I want to explore the Based architecture. How should I get started? Follow along the Getting Started and Configuration settings. Once you know how to launch a sweep, we can turn our attention to this experiment file. You can toggle the sequence mixers here to launch synthetic experiments with Based. Recall that Based is an architecture with a gated convolution layer and a linear attention layer. You can see here how we will be initializing a 2-layer model, one layer of each type, for training in these experiments. More to come for Based soon!
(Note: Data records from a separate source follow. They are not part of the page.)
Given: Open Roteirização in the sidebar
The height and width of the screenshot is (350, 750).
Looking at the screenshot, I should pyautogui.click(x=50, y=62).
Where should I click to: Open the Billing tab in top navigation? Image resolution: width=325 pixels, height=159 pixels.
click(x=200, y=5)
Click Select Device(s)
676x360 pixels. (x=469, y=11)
Installation. First, ensure you have torch installed, or install it following the instructions here. Then, install Zoology with:
git clone https://github.com/HazyResearch/zoology.git
cd zoology
pip install -e .[extra,analysis] If you want to keep this install as lightweight as possible; the only required dependencies are: torch, einops, tqdm, pydantic, wandb. There is some extra functionality (e.g. launching sweeps in parallel with Ray) that require additional dependencies. To install without the optional dependencies, run pip install -e ..
Then, try running an example experiment with:
python -m zoology.launch zoology/experiments/examples/basic.py
This will train a simple two layer transformer on multi-query associative recall. To run a sweep over learning rates, try:
python -m zoology.launch zoology/experiments/examples/basic_sweep.py
If you have access to multiple GPUs, you can run the sweep in parallel by adding the -p flag.
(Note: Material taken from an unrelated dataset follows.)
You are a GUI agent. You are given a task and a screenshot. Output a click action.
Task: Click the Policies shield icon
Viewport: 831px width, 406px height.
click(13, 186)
In this section, we'll show how to reproduce the results in our paper Zoology: Measuring and Improving Recall in Efficient Language Models and blogpost.
The main synthetic data results in our work are summarized in Figure 2. The x-axis is the model dimension and the y-axis is accuracy on Mqar. Increasing the sequence length correlates with increased task difficulty. The results shown are the maximum performance for each model over four learning rates.
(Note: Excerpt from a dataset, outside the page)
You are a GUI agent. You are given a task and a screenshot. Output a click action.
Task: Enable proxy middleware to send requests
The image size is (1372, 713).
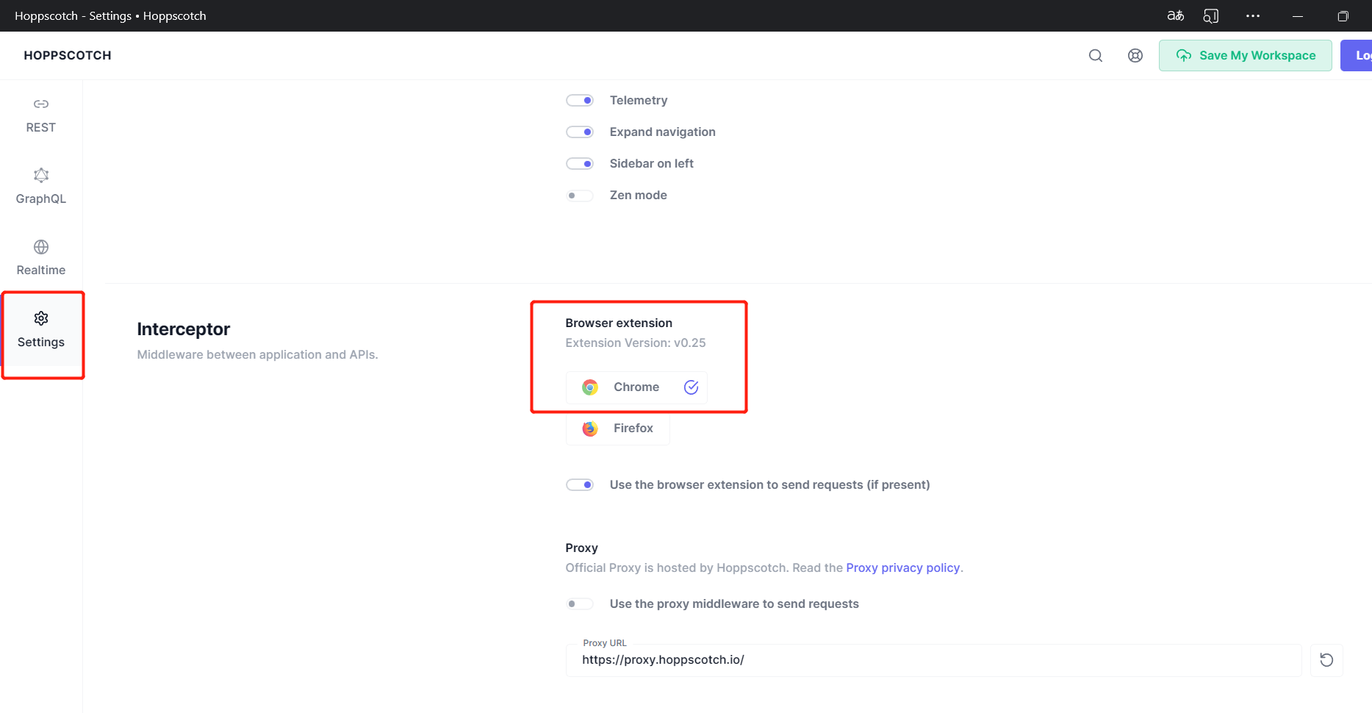pos(580,604)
To reproduce these results, ensure you have WandB setup to log all the results and then run the command:
python -m zoology.launch zoology/experiments/paper/figure2.py -p
Note that there are 448 model/data configurations in this sweep, so it takes a while to run. We ran most of our experiments on an 8xA100 with the -p flag, which launches configurations in parallel. To run a smaller scale experiment, you can modify the loops in figure2.py file to only include a subset of the configurations you're interested in (e.g. you can drop some models, sequence lengths, or learning rates). For more details on how the experiments are configured, see the configuration section.
To produce the plot after the run, see the plotting code zoology/analysis/paper/figure2.py.
In this section, we'll walk through how to configure an experiment and launch sweeps.
Configuration. Models, data, and training are controlled by configuration objects. For details on available configuration fields, see the configuration definition in zoology/config.py. The configuration is a nested Pydantic model, which can be instantiated as follows:
from zoology.config import TrainConfig, ModelConfig, DataConfig, ModuleConfig, FunctionConfig
config = TrainConfig(
max_epochs=20,
data=DataConfig(
vocab_size=128,
builder=FunctionConfig(
name="zoology.data.associative_recall.gap_power_distr_ar",
kwargs={"num_kv_pairs": 4}
),
),
model=ModelConfig(
vocab_size=128,
sequence_mixer=ModuleConfig("name": "zoology.mixers.attention.MHA"}
),
)Note that the FunctionConfig and ModuleConfig are special objects that configure partial functions and PyTorch modules, respectively.
They both have an instantiate() method that will import the function or class passed to name and partial or instantiate it with kwargs.
For example,
fn_config = FunctionConfig(name="torch.sort", kwargs={"descending": True})
fn = fn_config.instantiate()
fn(torch.tensor([2,4,3])) # [4, 3, 2]Launching experiments. To launch an experiment from the command line, define a configuration object in python file and store it in a global variable configs:
config = TrainConfig(...)
configs = [config]See zoology/experiments/examples/basic.py for an example.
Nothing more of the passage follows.